◆ Direction 1: Turn the listing entries, from the line containing "16* [362, 166]" through the line containing "44 [15, 1005]", into a JSON list of strings with one string per line. Leave out any blank lines.

◆ Document segment:
# 2004 dodge ram 1500 battery drain



## dss56 (Feb 25, 2006)

I have the dreaded battery drain every 2-3 days.
2004 ram 1500 with 4.7 motor.
The drain will kill the battery in 2-3 days. I traced to the fuse 51, if removed will not drain the battery. Everything in truck works as it should, no codes.
My fix for now is a relay on the fuse 51 slot so when truck is shut off the fuse is out of circuit and when truck started fuse back in circuit.

Problem is in this configuration it resets my radio time and station every time I shut off the truck.
Also it will not work the electric door locks, truck has to be started or fuse 51 in circuit to work the elec. d-locks. There are many other forums out there with many people with this fuse 51 problem and just can't seem to find a fix for it.

I changed out the fuse box nothing
I changed out the front control module connected to the fuse box nothing.
I removed the dash cluster and it stopped the battery drain.
Everything on cluster works and also did the test for cluster holding in the odometer and turn on key only all is good. 

Anyone here have this problem?

thanks dss56


----------



## CARDOCTOR (Nov 29, 2002)

unplug the radio


----------



## Dogplow Dodge (Jan 23, 2012)

CARDOCTOR said:


> unplug the radio


I have a drain in my 92. Same radio drain for the clock, I guess. Fresh main battery fixed it for me. 1000 cca Napa did the trick.

How old is your battery? Ever get it tested?


----------



## Randall Ave (Oct 29, 2014)

Have you connected a meter to the battery to see how many amps is drawn when the truck is shut off. And I think I remember about a dash cluster drain issue on those trucks.


----------



## dss56 (Feb 25, 2006)

Brand new battery replaced 2 times thinking it was the battery until I found fuse 51 drawing current. I dont know how much amps its drawing but enough to kill the battery in 2 days. So I have a relay set up to take out the fuse 51 when truck is shut off. Only big deal is electric lock don't work if truck not running and I loose the radio time when I shut the truck off. I know its in the cluster but everything works on the cluster and radio.
I disconnected the radio and nothing still drawing power.

If you go to all the dodge/ram and Chrysler forums many people have this problem and I have never seen and good fixes. So now I can let my truck sit 2 week and will still start no problem.


----------

◆ Dataset entries:
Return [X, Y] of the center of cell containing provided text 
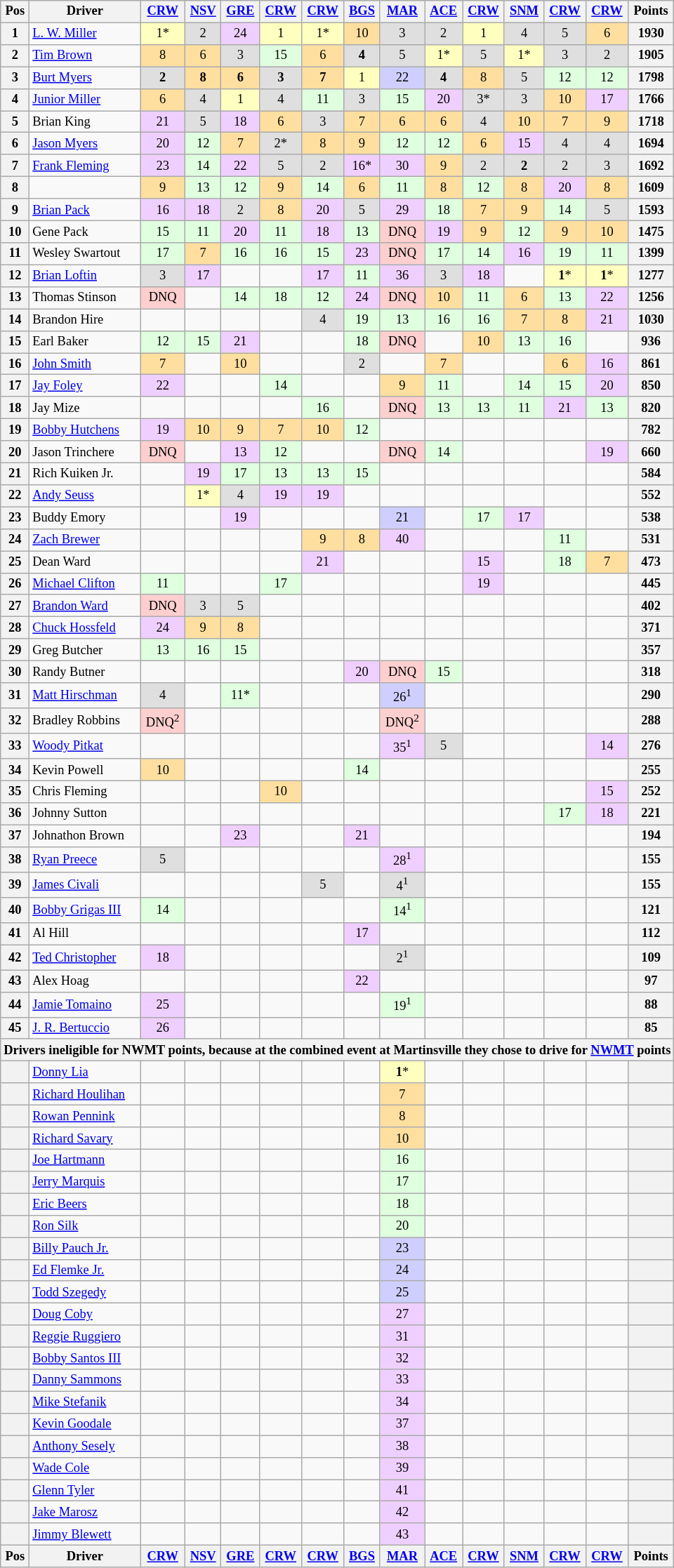
16* [362, 166]
Doug Coby [85, 1314]
97 [650, 982]
Anthony Sesely [85, 1446]
Kevin Powell [85, 769]
552 [650, 496]
3* [484, 100]
Drivers ineligible for NWMT points, because at the combined event at Martinsville they chose to drive for NWMT points [337, 1050]
Jimmy Blewett [85, 1535]
Billy Pauch Jr. [85, 1248]
121 [650, 911]
J. R. Bertuccio [85, 1028]
28 [15, 628]
531 [650, 541]
276 [650, 746]
1256 [650, 298]
1798 [650, 77]
Alex Hoag [85, 982]
Frank Fleming [85, 166]
Brian King [85, 122]
1609 [650, 188]
782 [650, 430]
Bobby Santos III [85, 1359]
1399 [650, 254]
861 [650, 364]
936 [650, 341]
Joe Hartmann [85, 1161]
Jason Trinchere [85, 452]
Jamie Tomaino [85, 1005]
402 [650, 607]
Andy Seuss [85, 496]
371 [650, 628]
Eric Beers [85, 1205]
Reggie Ruggiero [85, 1337]
Wesley Swartout [85, 254]
Todd Szegedy [85, 1293]
Bobby Grigas III [85, 911]
45 [15, 1028]
Jay Foley [85, 386]
357 [650, 650]
Chuck Hossfeld [85, 628]
Al Hill [85, 934]
194 [650, 835]
Tim Brown [85, 56]
109 [650, 958]
Randy Butner [85, 673]
Brian Pack [85, 209]
Michael Clifton [85, 584]
Ted Christopher [85, 958]
1694 [650, 143]
Bradley Robbins [85, 721]
473 [650, 562]
1475 [650, 232]
1692 [650, 166]
255 [650, 769]
318 [650, 673]
2* [281, 143]
Richard Savary [85, 1139]
Johnathon Brown [85, 835]
88 [650, 1005]
35 [15, 792]
288 [650, 721]
Chris Fleming [85, 792]
1718 [650, 122]
1766 [650, 100]
281 [402, 860]
Glenn Tyler [85, 1491]
221 [650, 814]
Brandon Hire [85, 320]
Burt Myers [85, 77]
Ed Flemke Jr. [85, 1271]
Junior Miller [85, 100]
1277 [650, 275]
Bobby Hutchens [85, 430]
44 [15, 1005]
Donny Lia [85, 1073]
141 [402, 911]
Buddy Emory [85, 518]
Mike Stefanik [85, 1403]
538 [650, 518]
Thomas Stinson [85, 298]
261 [402, 696]
Earl Baker [85, 341]
351 [402, 746]
Ron Silk [85, 1227]
584 [650, 475]
Jerry Marquis [85, 1182]
Zach Brewer [85, 541]
Jake Marosz [85, 1512]
1030 [650, 320]
Kevin Goodale [85, 1425]
Jason Myers [85, 143]
85 [650, 1028]
Johnny Sutton [85, 814]
Jay Mize [85, 409]
Gene Pack [85, 232]
1930 [650, 34]
11* [240, 696]
Rich Kuiken Jr. [85, 475]
Matt Hirschman [85, 696]
John Smith [85, 364]
445 [650, 584]
820 [650, 409]
252 [650, 792]
Danny Sammons [85, 1380]
290 [650, 696]
Brian Loftin [85, 275]
L. W. Miller [85, 34]
James Civali [85, 885]
Brandon Ward [85, 607]
Richard Houlihan [85, 1094]
Dean Ward [85, 562]
Ryan Preece [85, 860]
850 [650, 386]
Rowan Pennink [85, 1116]
Woody Pitkat [85, 746]
191 [402, 1005]
112 [650, 934]
1905 [650, 56]
660 [650, 452]
Wade Cole [85, 1469]
Greg Butcher [85, 650]
1593 [650, 209]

◆ Direction 2: In the battery drain thread, reproduce the passage that opens with the words containing "Everything on cluster" and closes with "have this problem?", replacing "odometer" with "speedometer".

◆ Full solution 1:
[
  "16* [362, 166]",
  "Doug Coby [85, 1314]",
  "97 [650, 982]",
  "Anthony Sesely [85, 1446]",
  "Kevin Powell [85, 769]",
  "552 [650, 496]",
  "3* [484, 100]",
  "Drivers ineligible for NWMT points, because at the combined event at Martinsville they chose to drive for NWMT points [337, 1050]",
  "Jimmy Blewett [85, 1535]",
  "Billy Pauch Jr. [85, 1248]",
  "121 [650, 911]",
  "J. R. Bertuccio [85, 1028]",
  "28 [15, 628]",
  "531 [650, 541]",
  "276 [650, 746]",
  "1256 [650, 298]",
  "1798 [650, 77]",
  "Alex Hoag [85, 982]",
  "Frank Fleming [85, 166]",
  "Brian King [85, 122]",
  "1609 [650, 188]",
  "782 [650, 430]",
  "Bobby Santos III [85, 1359]",
  "1399 [650, 254]",
  "861 [650, 364]",
  "936 [650, 341]",
  "Joe Hartmann [85, 1161]",
  "Jason Trinchere [85, 452]",
  "Jamie Tomaino [85, 1005]",
  "402 [650, 607]",
  "Andy Seuss [85, 496]",
  "371 [650, 628]",
  "Eric Beers [85, 1205]",
  "Reggie Ruggiero [85, 1337]",
  "Wesley Swartout [85, 254]",
  "Todd Szegedy [85, 1293]",
  "Bobby Grigas III [85, 911]",
  "45 [15, 1028]",
  "Jay Foley [85, 386]",
  "357 [650, 650]",
  "Chuck Hossfeld [85, 628]",
  "Al Hill [85, 934]",
  "194 [650, 835]",
  "Tim Brown [85, 56]",
  "109 [650, 958]",
  "Randy Butner [85, 673]",
  "Brian Pack [85, 209]",
  "Michael Clifton [85, 584]",
  "Ted Christopher [85, 958]",
  "1694 [650, 143]",
  "Bradley Robbins [85, 721]",
  "473 [650, 562]",
  "1475 [650, 232]",
  "1692 [650, 166]",
  "255 [650, 769]",
  "318 [650, 673]",
  "2* [281, 143]",
  "Richard Savary [85, 1139]",
  "Johnathon Brown [85, 835]",
  "88 [650, 1005]",
  "35 [15, 792]",
  "288 [650, 721]",
  "Chris Fleming [85, 792]",
  "1718 [650, 122]",
  "1766 [650, 100]",
  "281 [402, 860]",
  "Glenn Tyler [85, 1491]",
  "221 [650, 814]",
  "Brandon Hire [85, 320]",
  "Burt Myers [85, 77]",
  "Ed Flemke Jr. [85, 1271]",
  "Junior Miller [85, 100]",
  "1277 [650, 275]",
  "Bobby Hutchens [85, 430]",
  "44 [15, 1005]"
]

◆ Full solution 2:
Everything on cluster works and also did the test for cluster holding in the speedometer and turn on key only all is good. 

Anyone here have this problem?